Das Leid der Pflegebedürftigen
Die Pandemie hat Heimbewohner sowie Menschen in häuslicher Betreuung schwer belastet. Verbände fordern mehr Unterstützung. Unterdessen kommt die Impfkampagne nur langsam voran.
Die meisten Pflegebedürftigen werden zu Hause umsorgt – was in Corona-zeiten von der Politik aber komplett ignoriert worden sei, klagt der Sozialverband VDK. Aber auch sonst bewegt die Pandemie weiter die Gemüter – vom Haustier-boom bis hin zur Außerdienststellung der Inzidenz.
Wie hat sich die häusliche Pflege in der Pandemie verändert?
Die sowieso schon großen Belastungen seien noch größer geworden, sagt Professor Andreas Büscher von der Hochschule Osnabrück. Er hat für den VDK eine Studie erstellt. Demnach fühlten sich 78 Prozent der daheim versorgten Pflegebedürftigen durch Corona schwer belastet. Bei ihren Angehörigen waren es 84 Prozent. Die meisten Betroffenen fühlten sich verängstigt und vergessen. Sie litten insbesondere darunter, dass etwa viele Angebote der Tagespflege entfielen.
Vdk-präsidentin Verena Bentele beklagt, dass diese Millionen von Menschen „politisch vergessen“seien.
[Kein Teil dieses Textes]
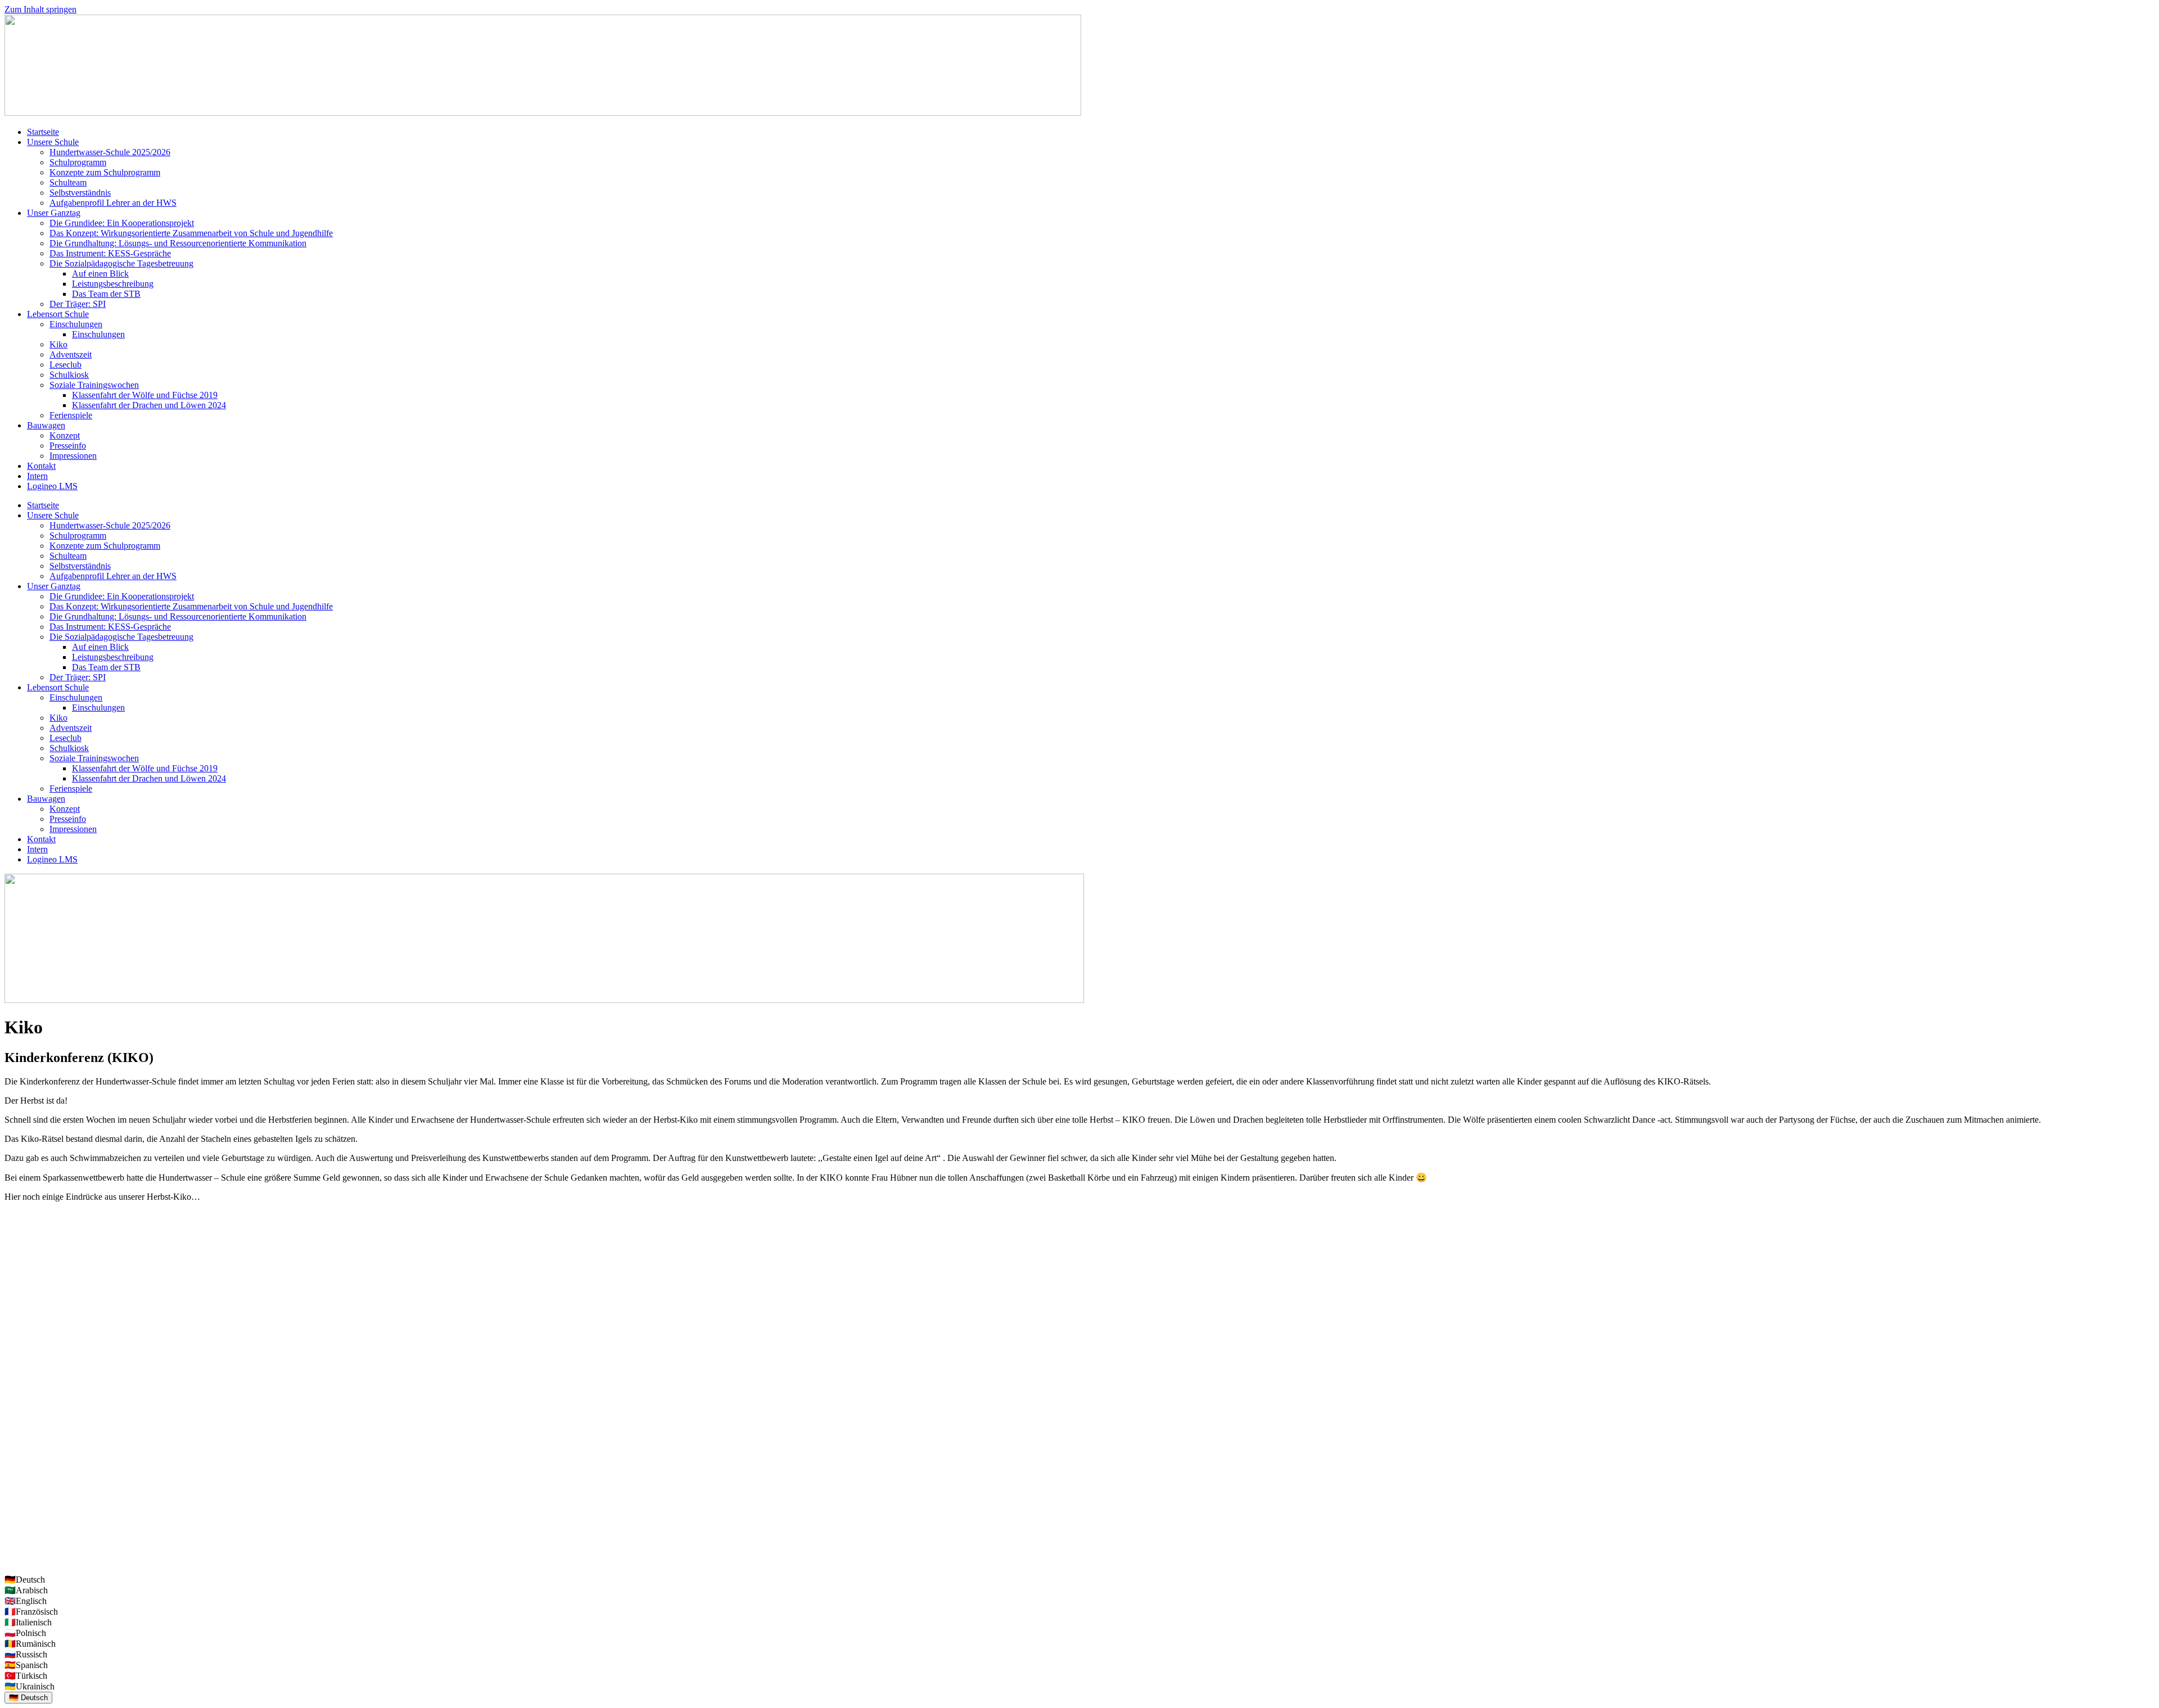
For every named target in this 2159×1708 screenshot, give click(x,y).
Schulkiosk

Das zeige sich auch daran, dass die von der Bundesregierung Ende 2020 zugesagte Erhöhung des Pflegegeldes um fünf Prozent nicht umgesetzt werde und die dafür vorgesehenen 1,8 Milliarden nun stattdessen in die Heime flössen. Dagegen werde man klagen – „notfalls bis zum Bundesverfassungsgericht“, so Bentele.
Hat es durch den Lockdown nicht auch positive Folgen in den Familien gegeben?
Der von vielen vermutete Baby-boom jedenfalls ist ausgeblieben. Familienzuwachs gab es häufig trotzdem – tierischen. Laut einer Studie für den Industrieverband Heimtierbedarf sei 2020 „ein Ausnahmejahr“gewesen. Demnach lebten 34,9 Millionen Hunde, Katzen, Kleinsäuger und Ziervögel in Haushalten in Deutschland, ein Zuwachs von knapp einer Million im Vergleich zum Vorjahr. Hinzu kamen viele Zierfische und Terrarientiere. Allerdings
beklagt der Tierschutzbund, dass es nach dem „Haustier-boom“erste Anzeichen für eine Abgabewelle von „Corona-tieren“an die Tierheime gebe.
Was macht eigentlich die Impfkampagne?
Angesichts der nur langsam steigenden Impfquote – aktuell sind laut Gesundheitsministerium knapp 59 Prozent der Gesamtbevölkerung vollständig geimpft – bringt die grüne Kanzlerkandidatin Annalena Baerbock für den Fall einer drastischen Verschlimmerung der Lage eine Impfpflicht für bestimmte Berufsgruppen ins Spiel. Eine Impfpflicht sei zwar juristisch „nicht ganz einfach“, für einzelne Berufe solle man sie aber nicht ausschließen. Klaus Reinhardt, Präsident
der Bundesärztekammer, wirbt für eine stärkere Einbindung von Sportvereinen, Religionsgemeinschaften, Kulturorganisationen in die Impfkampagne.
Was wird aus der Inzidenz?
Die Sieben-tage-inzidenz, also die Zahl der Neuinfektionen je 100 000 Einwohner, monatelang die entscheidende Zahl, die über Verschärfungen oder Lockerungen entschied, wird aufs Abstellgleis geschoben. Die 50er Inzidenz als Grenzwert, ab dem laut Infektionsschutzgesetz „schwerwiegende Schutzmaßnahmen“in Kraft treten müssen, sei, sagt Bundesgesundheitsminister Jens Spahn (CDU), der richtige Maßstab nur bei einer ungeimpften Bevölkerung gewesen. Die 50 soll deshalb noch vor der Bundestagswahl aus dem Gesetz verschwinden. Die Vize-fraktionschefin der SPD, Bärbel Bas, begrüßte, dass die Union ihre „Blockadehaltung“aufgegeben habe. Die konkreten Inzidenzwerte hätten „längst ausgedient“. Laut Regierungssprecher Steffen Seibert sind 90 Prozent der Covid-patienten in Kliniken Ungeimpfte.
So soll als neuer Parameter die Hospitalisierungsrate ins Gesetz einziehen. Laut der Vereinigung für Intensiv- und Notfallmedizin liegen derzeit 775 Covid-patienten auf Intensivstationen, 63 mehr als am Tag zuvor und 227 mehr als vor einer Woche. Zum Vergleich: Der höchste Wert war am 3. Januar mit 5762 Patienten erreicht worden.